TO-DO LIST
1) From the intertextuality post, write out the passage starting with "If we are to" and going on through "by such ideas.".
2) Answer these from the intertextuality post:
(a) In what year did Barthes proclaim "the death of the author"?
(b) How does Pennycook describe the process of textual struggle?
(c) Which group makes up the bulk of those seeking academic language support?

DOCUMENT EXTRACT
--- Begin ---
In this post, I shall be proposing that an exploration of the positioning of writers within texts, coupled with an examination into the nature of intertextuality, should be a central focus of any EAP course. Having explored the theoretical grounds for such a claim, I will move on to make some suggestions as to how such notions could be implemented pedagogically.
The 1977 proclamation of “the death of the author” by Roland Barthes threw modernist notions of authorship into disarray. Barthes directly challenged over two hundred years of Romantic-Individualist thought by asserting that texts were not the single unaided work of a lone imagination wresting meaning onto the page, where it resides as a single unalterable entity, but that rather texts were “a multi-dimensional space in which a variety of writings, none of them original, blend and clash” (Barthes 1977: 143). Barthes insisted that readers always create their own meanings, regardless of the writer’s original intentions, and that texts are, therefore, by their very nature shifting, open spaces.
The poststructuralist paradigm that followed insisted that all writing is intertextual by nature, a view which would seem to be of direct relevance to all those engaged in the teaching of any form of literacy. Such views suggest that student writers excel when they write with a full understanding of the intertextual nature of their practice, and when they are able to translate this understanding into the act of positioning themselves within the competing discourses of their particular subject. As such, what becomes a central issue in the development of the student is positioning : the ability of the student to not only negotiate their way through the literature of the field, but also to appropriate the parts of it suited to their needs, and with these to construct their own texts, placing themselves into the wealth of competing voices on the subject and using them to shape a voice suited to their own particular purpose. This process of textual struggle has been described by Pennycook (1996: 207) as “a constant interplay between creativity and previous writing.”
If we are to accept that herein lies one of the greatest hurdles facing student writers, then it should become clear that if this is a pertinent issue for native speakers, then it is even more so for non-native speakers studying in British, or English medium, academic institutions. As it is the latter who constitute the bulk of those seeking some form or other of academic language support, it is important to remember that, for many, English is something they feel they have little or no personal ownership of, and that their writing in English is thus unavoidably doomed to be something other than in their ‘own words’. As a result, non-native speakers are perhaps those who would benefit the most from being made aware of such problems, and from looking at their own academic practices from a perspective informed by such ideas.
--- End ---
GIVEN MATERIAL
--- Begin ---
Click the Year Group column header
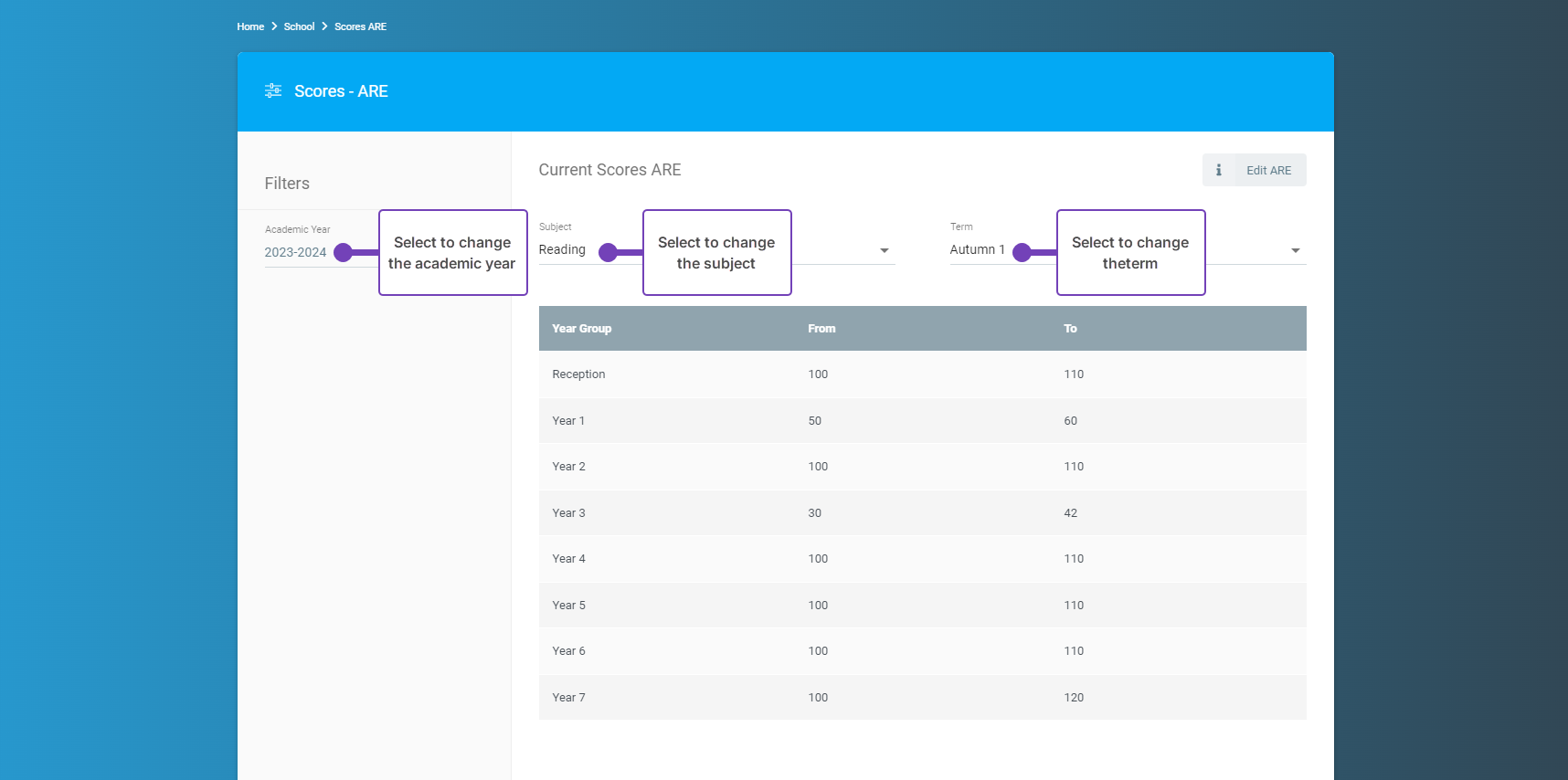pos(581,329)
--- End ---
LIST OF SOLUTIONS
1)
If we are to accept that herein lies one of the greatest hurdles facing student writers, then it should become clear that if this is a pertinent issue for native speakers, then it is even more so for non-native speakers studying in British, or English medium, academic institutions. As it is the latter who constitute the bulk of those seeking some form or other of academic language support, it is important to remember that, for many, English is something they feel they have little or no personal ownership of, and that their writing in English is thus unavoidably doomed to be something other than in their ‘own words’. As a result, non-native speakers are perhaps those who would benefit the most from being made aware of such problems, and from looking at their own academic practices from a perspective informed by such ideas.

2)
(a) 1977
(b) As "a constant interplay between creativity and previous writing."
(c) Non-native speakers studying in British, or English medium, academic institutions.